Aim of the task → Your answer should consist of each line from the data below that contains "attachment".

Data to use →

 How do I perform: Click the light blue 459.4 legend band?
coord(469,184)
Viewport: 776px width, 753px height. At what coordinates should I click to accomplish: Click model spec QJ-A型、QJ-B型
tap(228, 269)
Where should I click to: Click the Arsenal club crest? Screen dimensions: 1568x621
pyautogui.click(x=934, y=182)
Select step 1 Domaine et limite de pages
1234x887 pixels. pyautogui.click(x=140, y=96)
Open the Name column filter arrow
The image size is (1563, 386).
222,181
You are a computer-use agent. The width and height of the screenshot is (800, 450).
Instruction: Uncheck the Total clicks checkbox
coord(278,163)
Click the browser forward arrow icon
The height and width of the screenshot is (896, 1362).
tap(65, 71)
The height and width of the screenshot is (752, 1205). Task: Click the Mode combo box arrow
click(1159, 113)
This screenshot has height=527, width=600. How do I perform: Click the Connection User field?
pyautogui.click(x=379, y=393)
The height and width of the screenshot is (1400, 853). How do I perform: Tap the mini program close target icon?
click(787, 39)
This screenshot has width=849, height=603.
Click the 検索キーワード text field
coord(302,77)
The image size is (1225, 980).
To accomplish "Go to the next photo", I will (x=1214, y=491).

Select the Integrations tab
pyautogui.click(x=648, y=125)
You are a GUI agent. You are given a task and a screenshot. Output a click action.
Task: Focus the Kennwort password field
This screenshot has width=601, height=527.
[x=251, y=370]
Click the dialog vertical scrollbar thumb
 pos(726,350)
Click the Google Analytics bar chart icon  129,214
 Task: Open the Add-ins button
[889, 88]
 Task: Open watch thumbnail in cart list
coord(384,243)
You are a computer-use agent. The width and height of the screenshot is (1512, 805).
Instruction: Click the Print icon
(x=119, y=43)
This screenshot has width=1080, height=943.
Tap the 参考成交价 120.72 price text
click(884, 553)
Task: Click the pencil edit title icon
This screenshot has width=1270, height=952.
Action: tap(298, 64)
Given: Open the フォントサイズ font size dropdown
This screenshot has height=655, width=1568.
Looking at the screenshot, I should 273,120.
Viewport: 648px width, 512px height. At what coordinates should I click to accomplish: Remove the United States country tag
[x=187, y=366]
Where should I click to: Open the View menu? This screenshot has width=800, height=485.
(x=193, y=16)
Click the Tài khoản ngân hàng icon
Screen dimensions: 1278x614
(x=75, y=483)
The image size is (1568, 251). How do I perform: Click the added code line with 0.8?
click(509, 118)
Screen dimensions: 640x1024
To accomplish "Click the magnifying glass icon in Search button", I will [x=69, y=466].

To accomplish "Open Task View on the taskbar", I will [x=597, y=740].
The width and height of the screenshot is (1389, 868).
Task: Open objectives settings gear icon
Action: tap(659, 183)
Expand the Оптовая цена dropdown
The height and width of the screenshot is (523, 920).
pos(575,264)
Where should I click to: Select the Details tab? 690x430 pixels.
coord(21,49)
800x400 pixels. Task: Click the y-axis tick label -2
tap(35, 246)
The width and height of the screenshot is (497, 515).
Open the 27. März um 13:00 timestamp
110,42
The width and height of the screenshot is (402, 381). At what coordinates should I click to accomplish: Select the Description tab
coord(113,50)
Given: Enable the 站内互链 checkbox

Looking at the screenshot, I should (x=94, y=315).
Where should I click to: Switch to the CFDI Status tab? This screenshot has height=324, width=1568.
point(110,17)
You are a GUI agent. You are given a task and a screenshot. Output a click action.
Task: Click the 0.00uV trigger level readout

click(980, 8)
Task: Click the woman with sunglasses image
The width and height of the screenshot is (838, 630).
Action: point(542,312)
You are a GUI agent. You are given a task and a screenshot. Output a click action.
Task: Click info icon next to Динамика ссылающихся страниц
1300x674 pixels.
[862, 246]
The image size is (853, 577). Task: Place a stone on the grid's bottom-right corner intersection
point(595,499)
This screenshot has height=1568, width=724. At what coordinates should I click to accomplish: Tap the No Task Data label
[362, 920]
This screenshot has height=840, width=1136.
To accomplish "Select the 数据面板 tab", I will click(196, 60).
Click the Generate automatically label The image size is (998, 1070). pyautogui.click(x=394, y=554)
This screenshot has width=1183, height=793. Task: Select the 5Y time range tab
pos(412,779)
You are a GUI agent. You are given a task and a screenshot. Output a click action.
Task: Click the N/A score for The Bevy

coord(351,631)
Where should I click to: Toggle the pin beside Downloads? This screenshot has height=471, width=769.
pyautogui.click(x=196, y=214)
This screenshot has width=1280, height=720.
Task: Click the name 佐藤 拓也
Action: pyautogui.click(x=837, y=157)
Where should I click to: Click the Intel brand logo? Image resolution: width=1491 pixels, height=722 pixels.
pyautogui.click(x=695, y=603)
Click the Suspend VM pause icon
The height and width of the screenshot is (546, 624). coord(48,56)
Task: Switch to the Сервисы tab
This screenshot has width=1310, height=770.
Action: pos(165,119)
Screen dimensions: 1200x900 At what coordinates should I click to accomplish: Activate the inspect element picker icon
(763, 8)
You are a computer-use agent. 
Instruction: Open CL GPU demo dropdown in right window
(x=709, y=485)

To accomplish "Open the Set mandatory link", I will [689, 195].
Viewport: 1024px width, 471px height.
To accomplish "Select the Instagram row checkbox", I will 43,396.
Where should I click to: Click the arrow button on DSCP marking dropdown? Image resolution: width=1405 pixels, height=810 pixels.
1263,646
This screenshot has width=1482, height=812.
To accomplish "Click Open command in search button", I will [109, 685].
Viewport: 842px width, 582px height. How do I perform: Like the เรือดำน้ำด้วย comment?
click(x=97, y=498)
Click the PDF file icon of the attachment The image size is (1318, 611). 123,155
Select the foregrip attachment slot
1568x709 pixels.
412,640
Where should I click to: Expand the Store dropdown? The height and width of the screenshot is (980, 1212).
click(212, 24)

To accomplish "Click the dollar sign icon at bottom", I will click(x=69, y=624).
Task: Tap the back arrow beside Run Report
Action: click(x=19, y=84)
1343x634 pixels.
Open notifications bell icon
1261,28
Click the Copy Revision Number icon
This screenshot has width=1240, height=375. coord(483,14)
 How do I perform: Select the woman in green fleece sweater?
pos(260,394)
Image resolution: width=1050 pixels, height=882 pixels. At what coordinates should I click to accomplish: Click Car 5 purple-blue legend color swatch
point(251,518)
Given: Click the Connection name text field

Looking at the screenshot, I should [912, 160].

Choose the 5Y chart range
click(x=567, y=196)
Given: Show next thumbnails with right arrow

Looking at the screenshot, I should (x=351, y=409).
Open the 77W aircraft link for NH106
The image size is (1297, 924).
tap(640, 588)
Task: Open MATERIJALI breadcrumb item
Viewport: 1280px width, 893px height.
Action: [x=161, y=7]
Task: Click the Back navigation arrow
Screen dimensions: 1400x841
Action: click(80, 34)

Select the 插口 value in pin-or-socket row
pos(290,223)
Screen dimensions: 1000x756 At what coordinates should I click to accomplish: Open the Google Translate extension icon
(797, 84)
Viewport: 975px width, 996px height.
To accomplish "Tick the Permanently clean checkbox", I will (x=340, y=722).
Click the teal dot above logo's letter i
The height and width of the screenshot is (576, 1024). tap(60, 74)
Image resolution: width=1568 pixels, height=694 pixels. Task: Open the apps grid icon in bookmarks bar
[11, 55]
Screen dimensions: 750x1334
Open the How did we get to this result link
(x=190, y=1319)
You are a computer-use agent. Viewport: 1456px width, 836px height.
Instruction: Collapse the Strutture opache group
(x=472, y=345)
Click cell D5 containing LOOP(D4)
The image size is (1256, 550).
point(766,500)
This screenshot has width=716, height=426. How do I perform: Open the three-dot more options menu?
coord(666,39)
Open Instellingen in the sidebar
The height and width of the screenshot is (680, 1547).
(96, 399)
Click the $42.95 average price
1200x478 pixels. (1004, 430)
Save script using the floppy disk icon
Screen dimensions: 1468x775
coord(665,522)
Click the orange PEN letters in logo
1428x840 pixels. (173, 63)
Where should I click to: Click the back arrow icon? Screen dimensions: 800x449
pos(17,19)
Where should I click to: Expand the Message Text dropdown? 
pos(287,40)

Exercise solution →
Click the PDF file icon of the attachment The image size is (1318, 611). 123,155
Select the foregrip attachment slot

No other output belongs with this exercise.